Control of corneal hydration is based on several factors such as active transendothelial transport and the epithelial and endothelial barrier. If one of these mechanisms is impaired, corneal swelling and edema occur.16–19 Under physiologic circumstances, the corneal stroma shows a swelling pressure of 50 to 60 mm Hg.16 Swelling of the corneal stroma can be achieved using a solution with a low colloid osmotic pressure. Such a hypoosmolar solution was used in this case series. The deepithelialized cornea can swell to double its normal thickness when irrigated with a hypoosmolar solution.19 This phenomenon is not due to an increase in the diameter of the collagen fibrils but rather to the hydrophilic capacities of the stromal proteoglycans, creating collagen-free “lakes.”17 This characteristic behavior is used to increase corneal thickness before the CXL procedure.
In Figure 1, a thickness map generated by optical pachymetry shows the effect of hypoosmolar riboflavin solution on a moderately thinned keratoconus cornea. However, in clinical practice, optical pachymetry does not provide reliable data in swollen corneas because of the increased light scattering and absorption.20 Therefore, in our cases, all measurements were carried out with an ultrasound pachymeter (SP 2000, Tomey GmbH) (Figure 2).
Clinically, the promptness of the stromal swelling response and the amount of swelling showed distinct interindividual variation (3 minutes to 20 minutes; 36 to 105 μm). In several cases, repeat application of the hypoosmolar solution followed by ultrasound pachymetry was needed to obtain a minimum stromal thickness of 400 μm. In this case series, we could not determine whether age, sex, or the underlying condition influenced the variation in promptness and/or the amount of stromal swelling.

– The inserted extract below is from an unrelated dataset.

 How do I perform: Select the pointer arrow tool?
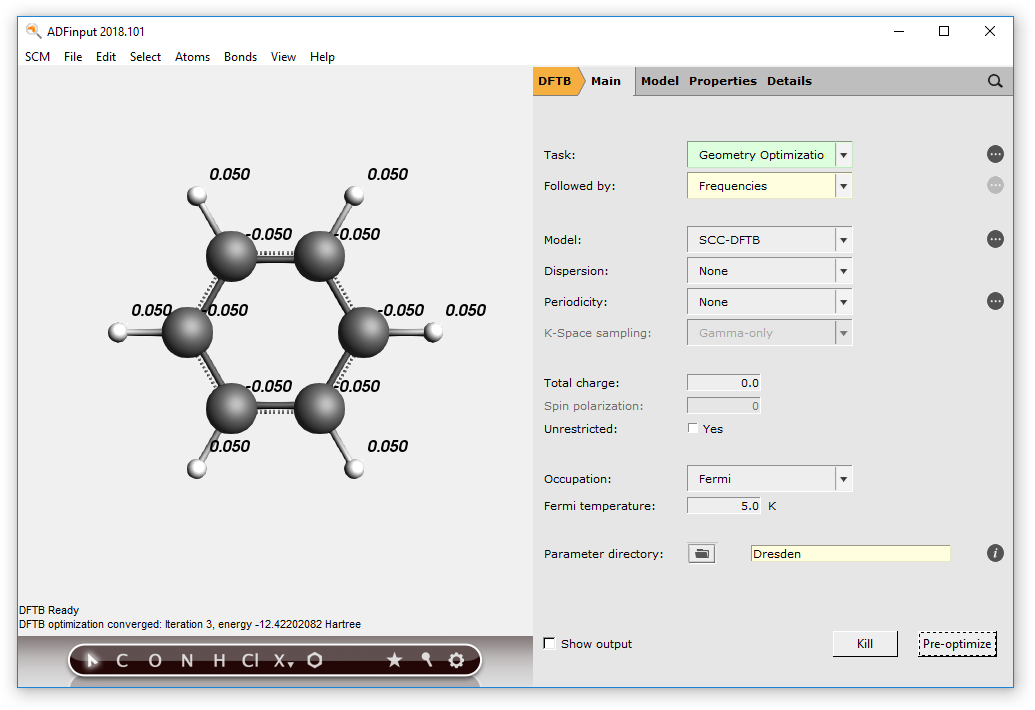(92, 660)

Parameters other than the osmolarity of the riboflavin solution could be modified to obtain a more shallow depth of treatment; ie, the intensity of the UVA light, the duration of treatment, or the intensity of riboflavin concentration. However, changing these parameters would substantially modify the amount and distribution of induced radicals and, for safety reasons, would require new dose-response assays in the animal model or at least a computational model that fits experimental data.15 In contrast, the exclusive change in the osmolarity of the riboflavin solution, while maintaining the concentration at 0.1%, probably does not alter the final riboflavin concentration in the cornea.
Human keratoconus corneas show an altered ratio of dermatan sulfate/keratan sulfate proteoglycans,21 and little is known about the swelling properties of the keratoconus cornea. Although the results in our series are promising, it is not yet clear whether swollen corneas demonstrate the same behavior after CXL as nonswollen keratoconus corneas. Furthermore, clinical follow-up of more than 6 months is necessary to determine whether the high success rate in stabilization achieved in keratoconus patients with thicker corneas can be achieved in patients with swollen corneas. Finally, we cannot rule out subclinical effects on the corneal endothelium.

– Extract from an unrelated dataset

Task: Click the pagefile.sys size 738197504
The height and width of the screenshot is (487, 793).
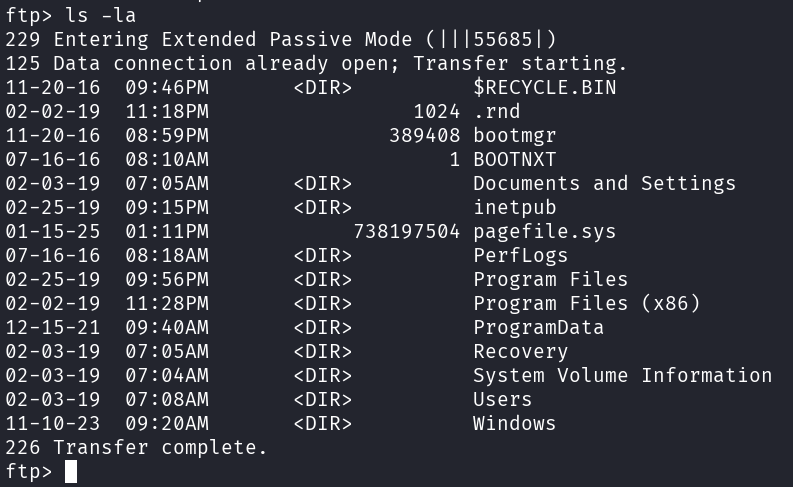Action: click(407, 231)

We perform corneal swelling before CXL in cases of progressive keratoconus and iatrogenic keratectasia when the minimum stromal thickness is less than 400 μm. Some might consider implantation of intrastromal rings as a therapeutic alternative to CXL in such cases. However, it has been demonstrated repeatedly that in advanced keratoconus, keratectasia progresses after intrastromal ring implantation.
In conclusion, preoperative swelling of the cornea safely broadens the spectrum of CXL indications to corneas that would otherwise not be eligible for treatment due to low minimum stromal thickness.